Public shareholders of a firm picked as a test case in China's renewed attempt to sell more than $200 billion in untraded government-held stock did not back the plan, while shareholders in another company voted in favour.
Computer services firm Tsinghua Tongfang Co Ltd won 62 percent of votes from non-government shareholders for a plan to unload its state shares, short of the two-thirds needed, the company said in a statement published on June 11.
Shareholders of machinery maker Sany Heavy Industries Co Ltd approved a similar plan, the company said.
"We regret that our plan failed to win shareholders' approval," Tongfang's Chairman Rong Yonglin said in a statement published in the official Shanghai Securities News. "That may spark a fall in our firm's shares and cause investor losses."

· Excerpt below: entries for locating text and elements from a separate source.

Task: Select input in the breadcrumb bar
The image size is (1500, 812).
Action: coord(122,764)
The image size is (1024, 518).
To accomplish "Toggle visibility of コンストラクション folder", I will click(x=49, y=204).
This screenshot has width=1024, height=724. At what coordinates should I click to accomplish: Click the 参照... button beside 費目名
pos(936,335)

Tongfang and Sany are among four companies picked to pioneer reform in state shares, a legacy of a centrally planned economy that has weighed on China's stock markets for years. Trading in their shares has been suspended since late last week.
The other two test cases, packaging materials firm Shanghai Zi Jiang Enterprise Group Co Ltd and coal producer Hebei Jinniu Energy Resources Co Ltd, will convene shareholders' meetings next week to debate the same moves.

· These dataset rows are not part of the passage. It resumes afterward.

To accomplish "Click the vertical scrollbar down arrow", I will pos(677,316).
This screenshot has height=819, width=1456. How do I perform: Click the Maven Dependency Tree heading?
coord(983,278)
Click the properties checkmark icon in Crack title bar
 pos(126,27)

While state share owners in the four pioneering companies have promised big compensation to public shareholders, investors focused more on corporate fundamentals.
"One of the key reasons for Tongfang's failure was its unimpressive earnings records over the past few years," said Dong Lianghong, a fund manager at Boshi Fund Management Co Ltd.
Beijing wants to sell state-owned shares, which account for two-thirds of mainland market capitalisation, to help fund its social welfare system and enhance market transparency.
Markets plunged some 30 percent in the months after the first sell-off was tried in 2001, forcing regulators to drop the plan.
The second time around, regulators have vowed to control the pace of new shares flowing into the market. Even after winning shareholder approval, state shares can only be listed after 12 months, according to guidelines issued in late April.
As a result, the revival of the sell-down will take years to complete, analysts said.
Still, the key Shanghai composite index has fallen 4.4 percent since April 29, when the new effort was announced.
The index is down 12.5 percent this year. It fell 15 percent in 2004 to rank as the world's worst-performing major index.